When considering who is likely to subscribe to Apple, there are a lot of similarities to Disney+ intenders: heavy TV consumers, financially comfortable, and more likely to be a parent. But there are some distinctions between the two groups:
- Apple TV+ intenders are slightly older than Disney+ intenders
- They are more likely to be parents of children over 12 years old (5 percentage points higher than Disney+ intenders)
- They are more engaged with audio streaming services (10 percentage points higher than VOD users)
The Battleground: Amazon Vs Apple and Netflix Vs Disney?
The fact that both Disney+ and Apple TV+ potential subscribers are more likely to be financially comfortable could suggest that they have the capacity to add services alongside their existing subscriptions. Moreover, half of Apple TV+ potential subscribers also intend to subscribe to Disney+. And of the half that do not, 57% already have more than one SVOD subscription.
But should consumers hit a saturation point and begin to choose, there are some interesting findings that suggest which companies may be competing for the same audience:
- Those who intend to subscribe to Disney+ and not Apple TV+ are more likely to already subscribe to Netflix (80% compared to 73% of VOD users).
- And for those that intend to subscribe to Apple TV+ and not Disney+, this group is more likely to be existing Prime Video users (56% compared to 51% of VOD users).
When looking at the two groups, there is also an overlap in demographics, suggesting that competitive groupings may fall into two categories, with Netflix subscribers and Disney+ intenders both over-indexing amongst 16-34s and Prime Video and Apple TV+ relatively stronger amongst the 35+ audience.
What Does This All Mean?
Of course, it’s always difficult (and dangerous!) to play crystal ball. Not least, the streaming content and competitive landscape will continue to shift with forthcoming streaming services from Comcast, Time Warner, and others.
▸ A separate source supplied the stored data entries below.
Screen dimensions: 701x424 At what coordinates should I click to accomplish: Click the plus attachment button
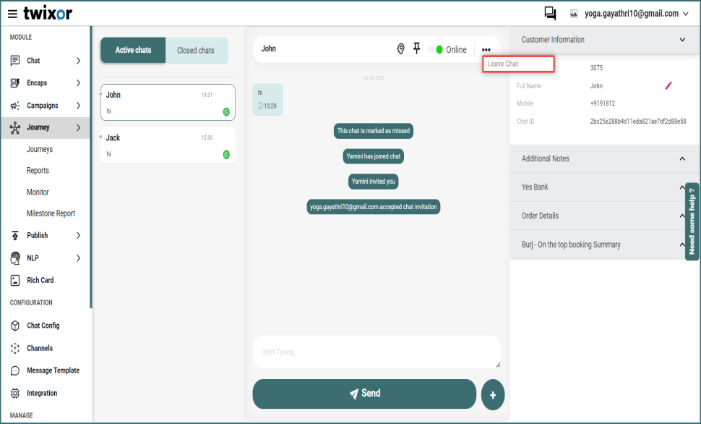[493, 395]
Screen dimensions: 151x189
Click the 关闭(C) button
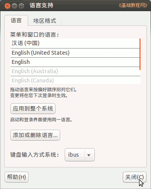pos(134,177)
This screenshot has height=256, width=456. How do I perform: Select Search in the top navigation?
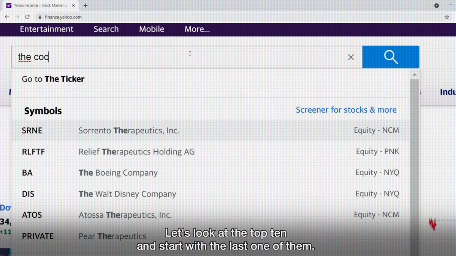pyautogui.click(x=106, y=29)
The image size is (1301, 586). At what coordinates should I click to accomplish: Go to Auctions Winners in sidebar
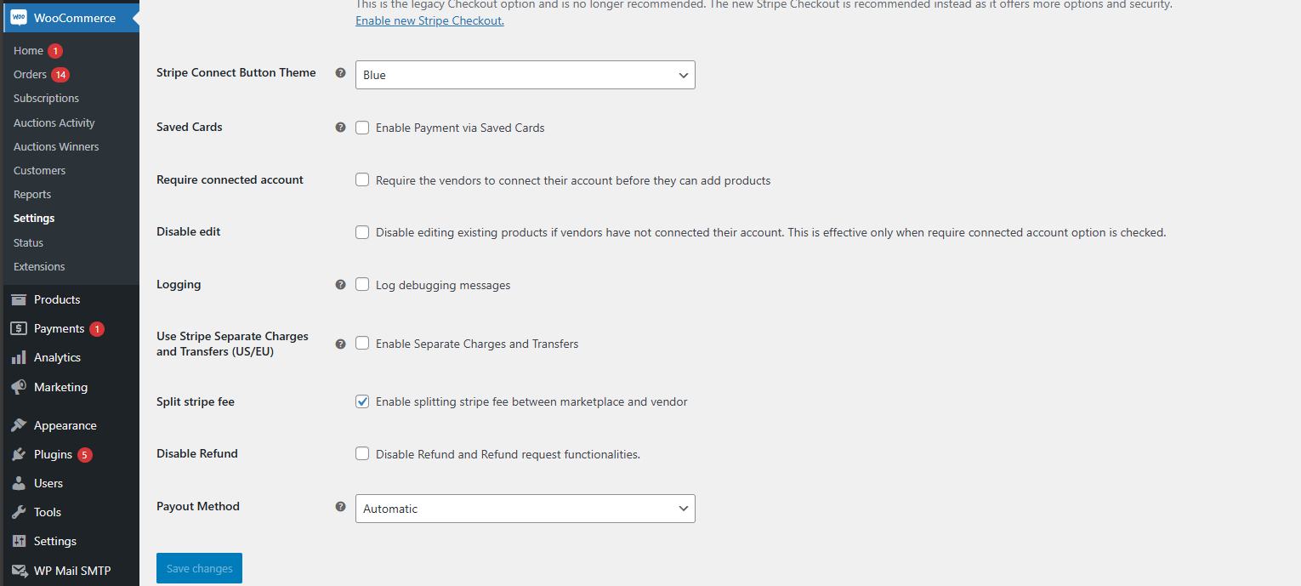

But our data here and broader work point to some initial indications:
- Netflix’s delivery of high-quality, unmissable content has seen it rise to the position of market leader, particularly in the UK and Mexico. But, as we see across international work, one size doesn’t fit all, and even the likes of the UK could be challenging for the market leader if local services are able to successfully aggregate (for instance under the forthcoming BritBox service).
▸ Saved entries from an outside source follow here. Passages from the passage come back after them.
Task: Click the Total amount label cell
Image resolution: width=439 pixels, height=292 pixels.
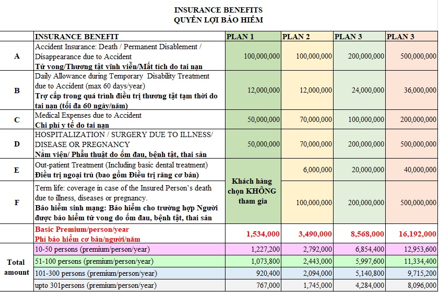Action: pos(17,267)
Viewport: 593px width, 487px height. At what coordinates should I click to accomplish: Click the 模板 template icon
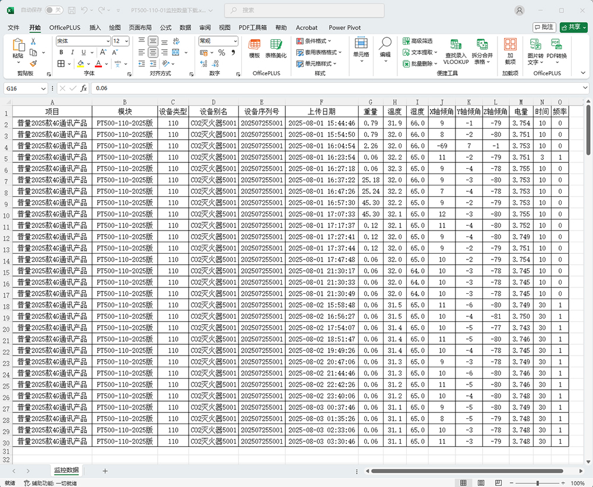[x=254, y=48]
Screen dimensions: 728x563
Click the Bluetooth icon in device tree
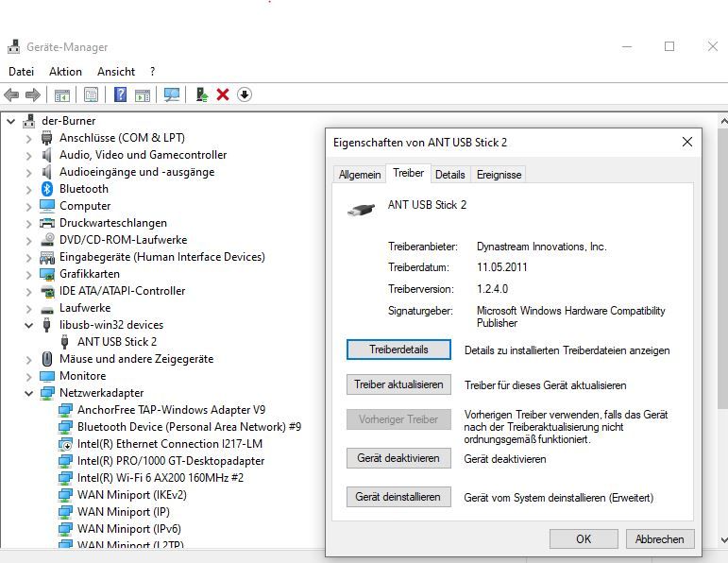pyautogui.click(x=47, y=189)
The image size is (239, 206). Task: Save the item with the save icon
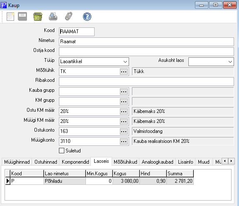[22, 17]
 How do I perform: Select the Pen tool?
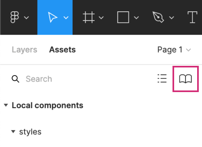pos(158,17)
- In India and Germany, Prime Video is much closer to Netflix, driven by the 35-54 audience. However, the signs here are that Prime Video needs to push higher frequency of engagement, building on perceptions of high-quality content to establish that it has shows that are unmissable and buzzworthy.
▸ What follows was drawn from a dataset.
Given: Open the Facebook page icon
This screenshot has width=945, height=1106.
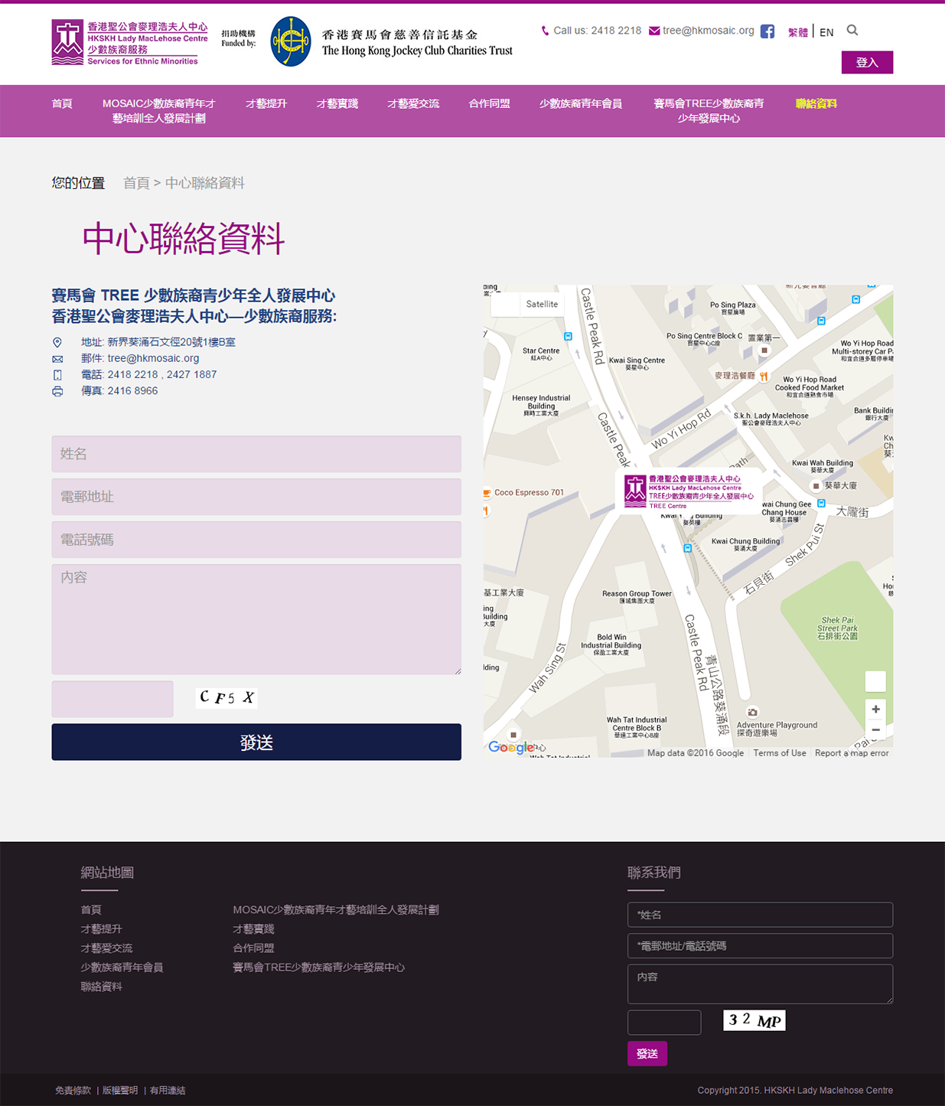Looking at the screenshot, I should pyautogui.click(x=767, y=31).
- Disney+ looks to have good potential amongst younger, affluent audiences, with its film franchises and traditional child-friendly content proving to be appealing. This places it in a strong position with high levels of intended uptake and running into a potential battle with Netflix given cross-over in demographics and subscriber base.
- For Apple TV+ intended uptake is slightly lower than that of Disney+, primarily due to lower awareness than Disney. But its potential audience is also desirable with relatively stronger appeal amongst over 35s, potentially pitching Apple into a battle with Prime Video.
Our data suggests that there is an appetite for new entrants, particularly amongst younger audiences who are more predisposed to having multiple streaming accounts. However, there will likely be a saturation point due to time and cost limitations.
As such, it is possible that we may see a temporary fragmentation before the market consolidates or even third-party bundling of services taking place. But for now, it certainly looks like the disruptors will face disruption, with international markets continuing to develop their own characteristics.